• _Task description_:
Provide an exact repetition of every entry, with no word altered.
_ _ _ _
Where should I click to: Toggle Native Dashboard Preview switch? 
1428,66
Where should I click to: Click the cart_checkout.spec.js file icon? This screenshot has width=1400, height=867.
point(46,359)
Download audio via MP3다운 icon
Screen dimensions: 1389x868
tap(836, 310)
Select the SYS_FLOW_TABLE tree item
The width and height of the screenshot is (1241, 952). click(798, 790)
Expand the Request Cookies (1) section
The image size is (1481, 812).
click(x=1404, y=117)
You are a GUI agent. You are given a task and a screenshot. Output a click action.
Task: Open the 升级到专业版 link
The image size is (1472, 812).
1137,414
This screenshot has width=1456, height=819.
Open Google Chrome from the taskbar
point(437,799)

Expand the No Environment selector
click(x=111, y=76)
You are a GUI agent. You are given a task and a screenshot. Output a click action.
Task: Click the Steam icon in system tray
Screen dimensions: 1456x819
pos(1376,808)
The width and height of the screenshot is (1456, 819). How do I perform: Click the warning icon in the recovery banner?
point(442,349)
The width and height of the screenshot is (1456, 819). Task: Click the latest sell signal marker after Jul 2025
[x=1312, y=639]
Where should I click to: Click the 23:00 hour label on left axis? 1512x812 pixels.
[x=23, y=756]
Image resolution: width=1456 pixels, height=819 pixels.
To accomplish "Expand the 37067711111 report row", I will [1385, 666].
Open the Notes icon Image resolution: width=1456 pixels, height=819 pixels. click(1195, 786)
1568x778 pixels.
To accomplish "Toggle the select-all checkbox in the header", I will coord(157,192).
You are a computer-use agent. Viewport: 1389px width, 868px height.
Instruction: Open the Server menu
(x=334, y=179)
_ _ _ _
• _Answer to this problem_:
Where should I click to: Toggle Native Dashboard Preview switch? 
1428,66
Where should I click to: Click the cart_checkout.spec.js file icon? This screenshot has width=1400, height=867.
point(46,359)
Download audio via MP3다운 icon
Screen dimensions: 1389x868
tap(836, 310)
Select the SYS_FLOW_TABLE tree item
The width and height of the screenshot is (1241, 952). click(798, 790)
Expand the Request Cookies (1) section
The image size is (1481, 812).
click(x=1404, y=117)
You are a GUI agent. You are given a task and a screenshot. Output a click action.
Task: Open the 升级到专业版 link
The image size is (1472, 812).
1137,414
This screenshot has width=1456, height=819.
Open Google Chrome from the taskbar
point(437,799)

Expand the No Environment selector
click(x=111, y=76)
You are a GUI agent. You are given a task and a screenshot. Output a click action.
Task: Click the Steam icon in system tray
Screen dimensions: 1456x819
pos(1376,808)
The width and height of the screenshot is (1456, 819). How do I perform: Click the warning icon in the recovery banner?
point(442,349)
The width and height of the screenshot is (1456, 819). Task: Click the latest sell signal marker after Jul 2025
[x=1312, y=639]
Where should I click to: Click the 23:00 hour label on left axis? 1512x812 pixels.
[x=23, y=756]
Image resolution: width=1456 pixels, height=819 pixels.
To accomplish "Expand the 37067711111 report row", I will [1385, 666].
Open the Notes icon Image resolution: width=1456 pixels, height=819 pixels. click(1195, 786)
1568x778 pixels.
To accomplish "Toggle the select-all checkbox in the header", I will coord(157,192).
You are a computer-use agent. Viewport: 1389px width, 868px height.
Instruction: Open the Server menu
(x=334, y=179)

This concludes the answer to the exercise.